Nuku, August 08: At least 87 people are now feared dead in this week’s Tonga ferry disaster, police said Saturday, describing the sinking as a “tragedy of huge proportions” for the tiny Pacific island nation.
The number on board the Princess Ashika, which sank just before midnight on Wednesday, has been revised upwards to 141 following interviews with survivors. The original manifest showed only 79 on board.
Fifty-four passengers and crew were rescued, two bodies have been recovered and 85 people are unaccounted for, police said, without explaining the increase in the number of survivors after previously putting the number at 53.
“This marine disaster is a tragedy of huge proportions for this country,” police commander Chris Kelley said, adding the toll could go higher.
“The news is not good. We now have the names of 141 people who were on the Ashika, as a result of statements taken from survivors… and that number may be more,” Kelley said
“The list of those on board has grown from 79 to 141 in the last 24 hours.”
Teams of Australian and New Zealand navy divers, who arrived in Tonga overnight, were to survey the area where the Ashika went down before attempting to recover bodies trapped inside.
The 34-year-old vessel is located in 35 metres (115 feet) of water but is near a shelf with a 150-metre drop.
“The first part of our operation is going to be reconnaissance, so that’s going to involve getting out there with our autonomous underwater vehicle,” New Zealand commanding officer Lieutenant Commander Andrew McMillan told Radio New Zealand.

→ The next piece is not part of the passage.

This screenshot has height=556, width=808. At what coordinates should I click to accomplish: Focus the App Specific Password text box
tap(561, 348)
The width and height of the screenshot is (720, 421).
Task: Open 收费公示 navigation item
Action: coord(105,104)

“It allows us to survey a largish area of ocean. We’re hoping to find the vessel and get a more exact idea of how deep it actually is.”
A New Zealand Air Force Orion is also continuing to patrol overhead, extending the area it covers to take into account drift and tide in an ongoing search for more survivors or bodies.
Tongan Transport Minster Paul Karalus said a marine investigator from New Zealand would arrive on Saturday to begin an investigation into the tragedy.
Karalus denied claims by angry Tongans that the ageing ferry, bought last month as a stop-gap measure until a new vessel arrives in 2011, was unseaworthy.
The Princess Ashika was travelling from the Tongan capital Nuku’alofa to Ha’afeva, in the Nomuka Islands group, when it sank moments after issuing a mayday call.
Survivors have said it went down quickly and people below decks had no time to get out.